Screenshot grounding data:
[Start of Attachment]

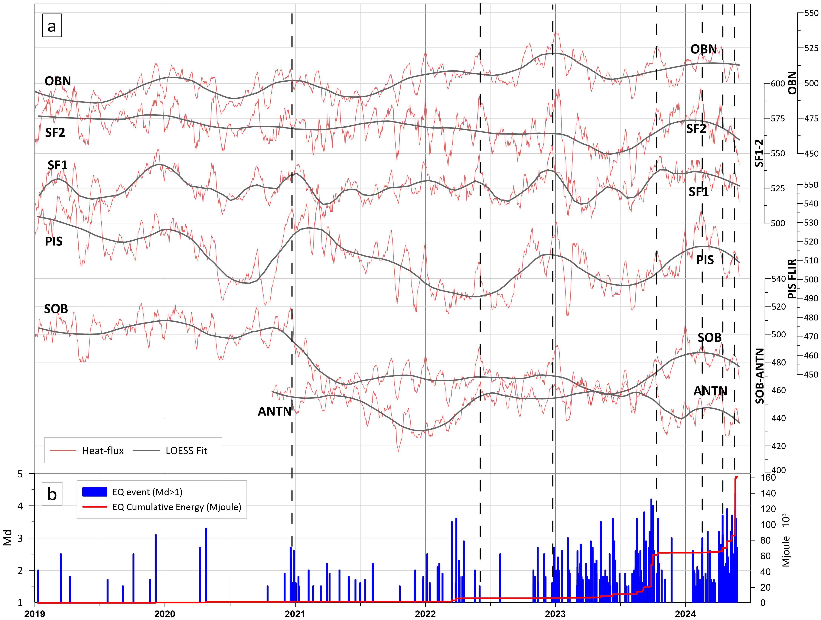Screen dimensions: 821x620
Task: Click the 2021 x-axis label
Action: click(295, 614)
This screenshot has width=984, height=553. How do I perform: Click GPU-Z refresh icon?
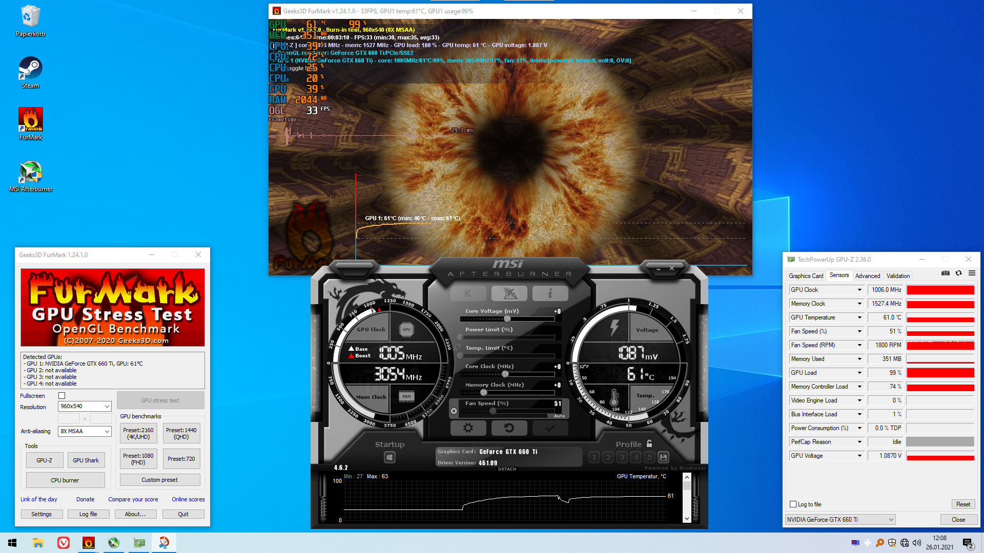(958, 273)
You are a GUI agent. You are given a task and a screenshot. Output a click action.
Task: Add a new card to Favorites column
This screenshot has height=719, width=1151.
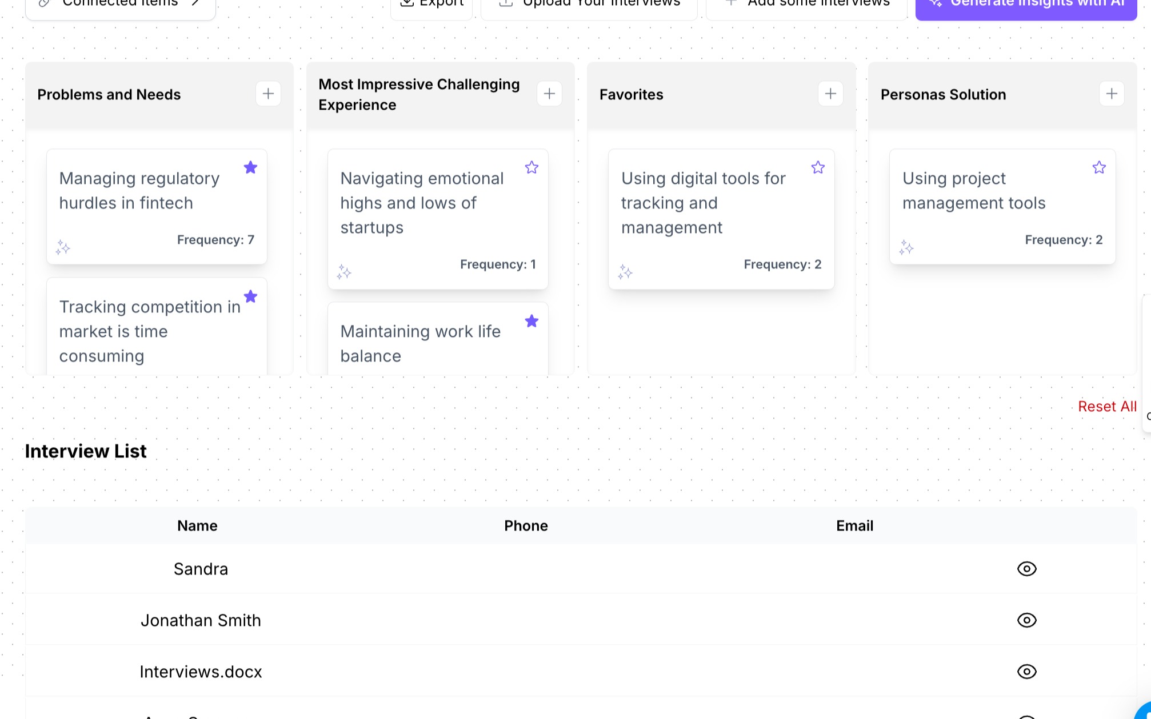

[End of Attachment]

Your objective:
Leave out the pictures and repeat exactly the lines from the one containing "You are a GUI" through the last line of the entries.

Final answer:
You are a GUI agent. You are given a task and a screenshot. Output a click action.
Task: Add a new card to Favorites column
This screenshot has height=719, width=1151.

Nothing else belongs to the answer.